[INFORMATION PROVIDED — start]
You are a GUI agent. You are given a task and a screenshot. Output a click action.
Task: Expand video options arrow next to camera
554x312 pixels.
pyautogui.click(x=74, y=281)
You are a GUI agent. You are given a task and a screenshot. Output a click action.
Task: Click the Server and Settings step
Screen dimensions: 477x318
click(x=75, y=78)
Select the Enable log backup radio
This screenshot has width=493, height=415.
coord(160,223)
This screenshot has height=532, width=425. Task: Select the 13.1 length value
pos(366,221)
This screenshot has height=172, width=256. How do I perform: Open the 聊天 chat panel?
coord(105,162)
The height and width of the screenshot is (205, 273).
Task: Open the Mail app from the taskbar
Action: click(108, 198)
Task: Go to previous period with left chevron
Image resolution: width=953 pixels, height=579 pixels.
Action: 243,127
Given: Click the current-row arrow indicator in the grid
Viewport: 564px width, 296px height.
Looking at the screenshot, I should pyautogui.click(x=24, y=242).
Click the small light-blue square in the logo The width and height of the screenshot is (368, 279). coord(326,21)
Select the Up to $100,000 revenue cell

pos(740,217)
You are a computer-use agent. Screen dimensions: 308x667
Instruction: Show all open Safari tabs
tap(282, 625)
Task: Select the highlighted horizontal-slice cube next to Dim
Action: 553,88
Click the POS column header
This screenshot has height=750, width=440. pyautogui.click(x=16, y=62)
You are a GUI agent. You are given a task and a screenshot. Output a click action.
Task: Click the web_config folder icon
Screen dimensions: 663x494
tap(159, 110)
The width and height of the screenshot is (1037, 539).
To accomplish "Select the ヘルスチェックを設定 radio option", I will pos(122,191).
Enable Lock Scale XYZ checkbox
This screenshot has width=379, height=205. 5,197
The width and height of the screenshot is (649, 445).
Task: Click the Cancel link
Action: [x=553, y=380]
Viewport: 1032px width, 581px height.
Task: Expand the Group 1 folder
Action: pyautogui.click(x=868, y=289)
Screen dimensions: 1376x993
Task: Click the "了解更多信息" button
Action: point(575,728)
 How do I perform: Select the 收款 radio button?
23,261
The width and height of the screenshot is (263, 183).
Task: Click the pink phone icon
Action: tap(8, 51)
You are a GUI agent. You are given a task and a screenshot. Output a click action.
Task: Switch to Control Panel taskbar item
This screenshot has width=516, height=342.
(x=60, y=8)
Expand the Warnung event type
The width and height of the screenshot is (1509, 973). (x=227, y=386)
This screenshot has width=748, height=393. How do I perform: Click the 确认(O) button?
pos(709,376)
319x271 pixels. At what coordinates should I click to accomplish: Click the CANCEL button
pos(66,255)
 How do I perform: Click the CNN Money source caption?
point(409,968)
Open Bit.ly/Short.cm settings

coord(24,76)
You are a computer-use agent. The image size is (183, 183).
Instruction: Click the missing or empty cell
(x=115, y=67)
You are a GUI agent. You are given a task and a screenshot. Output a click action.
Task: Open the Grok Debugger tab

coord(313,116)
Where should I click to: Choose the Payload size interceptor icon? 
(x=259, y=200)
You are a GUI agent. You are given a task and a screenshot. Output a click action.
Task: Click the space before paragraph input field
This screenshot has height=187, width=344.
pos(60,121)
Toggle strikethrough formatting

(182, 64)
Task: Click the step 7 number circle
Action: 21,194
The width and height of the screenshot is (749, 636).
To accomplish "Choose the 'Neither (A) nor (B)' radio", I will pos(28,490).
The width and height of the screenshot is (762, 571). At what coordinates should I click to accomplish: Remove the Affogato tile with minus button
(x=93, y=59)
[INFORMATION PROVIDED — finish]
#### TASK REQUIREMENTS
Nothing but a number is asked for: how many lines of the records contain the word "arrow"?

#### SOLUTION TO THE EXERCISE
2